Y también está la señora Murphy, que perdió a su marido en el mar, en la guerra, y que vive ahora en pecado con el señor White sin que nadie de los callejones se escandalice en absoluto, y que ahora me sonríe.

—Estás hecho un galán de cine, desde luego, Frankie, y ¿qué tal tienes tus pobres ojos? Vaya, tienen un aspecto estupendo.

Todo el mundo del callejón sale a la puerta y me dice que tengo un aspecto estupendo. Hasta la señora Purcell me dice que tengo un aspecto estupendo, y eso que está ciega.

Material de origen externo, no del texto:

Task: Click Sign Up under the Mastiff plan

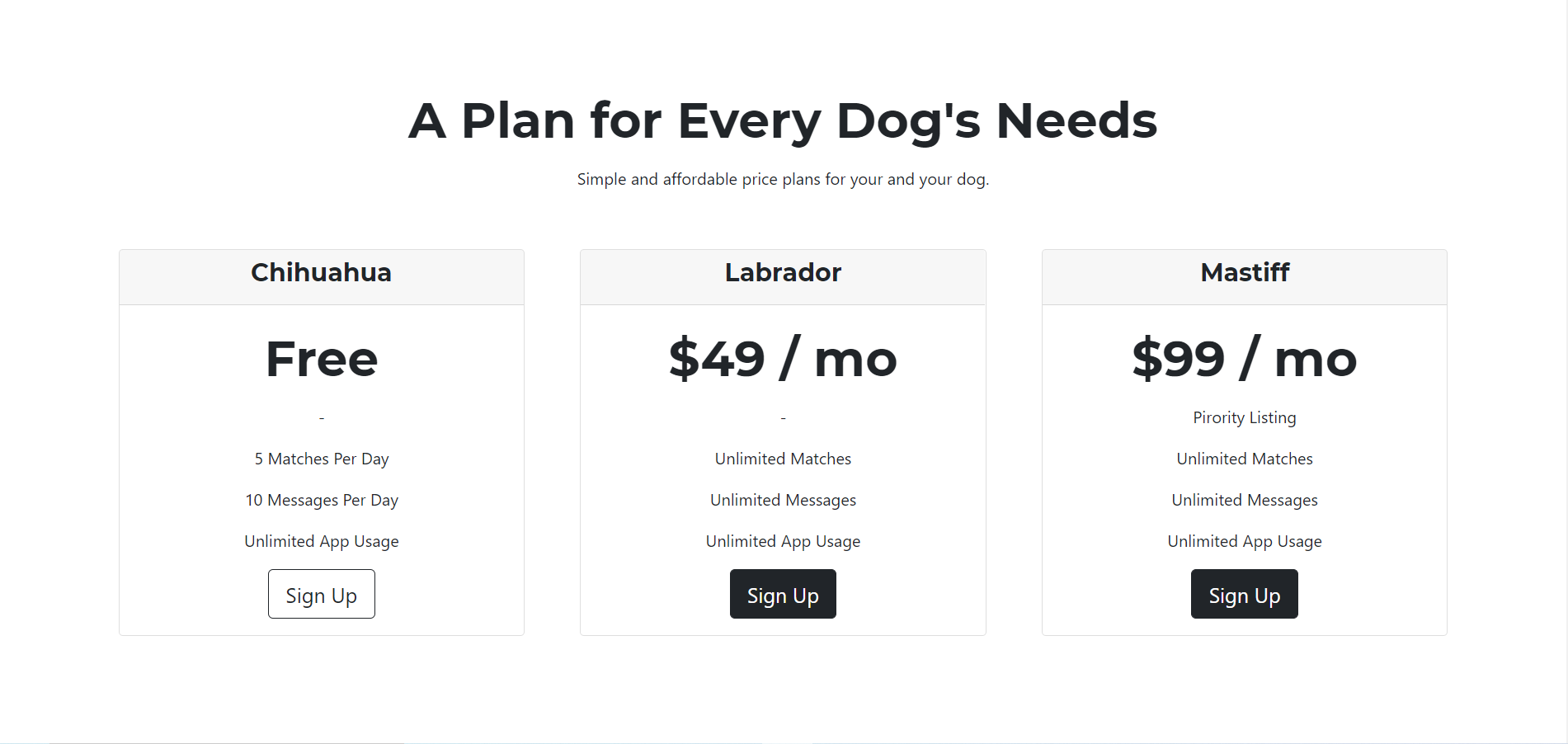Action: (x=1244, y=594)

Pero yo entiendo que es lo que me diría si viera, y cuando me acerco a ella, extiende los brazos y me dice:

—Déjate de historias y ven aquí, Frankie McCourt, y dame un abrazo en recuerdo de los tiempos en que escuchábamos juntos a Shakespeare y a Sean O'Casey en la radio.

Y cuando me rodea con los brazos, me dice:

—Arrah,
Dios del cielo, no tienes nada de chicha. ¿Es que no te dan de comer en el ejército americano? Pero no importa: hueles de maravilla. Los yanquis siempre huelen de maravilla.

Me cuesta trabajo mirar a la señora Purcell y ver los párpados delicados que apenas tiemblan sobre los ojos que tiene muy hundidos en la cara y recordar las noches que me dejaba sentarme en la cocina escuchando obras de teatro y cuentos en la radio, y que ella no daba ninguna importancia a darme una taza de té y una gran rebanada de pan con mermelada. Me cuesta trabajo, porque la gente del callejón está a las puertas de sus casas, encantados, y yo me avergüenzo de mí mismo por haber dejado a mi madre y por haberme quedado con mi enfado en la cama del hotel National. ¿Cómo podría explicar ella a los vecinos que me había recibido en la estación y que yo no había querido venir a casa? Me gustaría acercarme a mi madre, que está a la puerta de su casa, a pocos pasos, y decirle cuánto lo siento, pero no puedo por miedo a que se me salten las lágrimas y entonces ella me diría:

—Ay, tienes la vejiga cerca del ojo.

Sé que lo diría para hacernos reír y para aguantarse sus propias lágrimas, para que no nos sintamos apurados y avergonzados de nuestras lágrimas. Lo único que puede hacer ahora es decir lo que diría cualquier madre de Limerick:

—Debes de estar muerto de hambre. ¿Te apetece una buena taza de té?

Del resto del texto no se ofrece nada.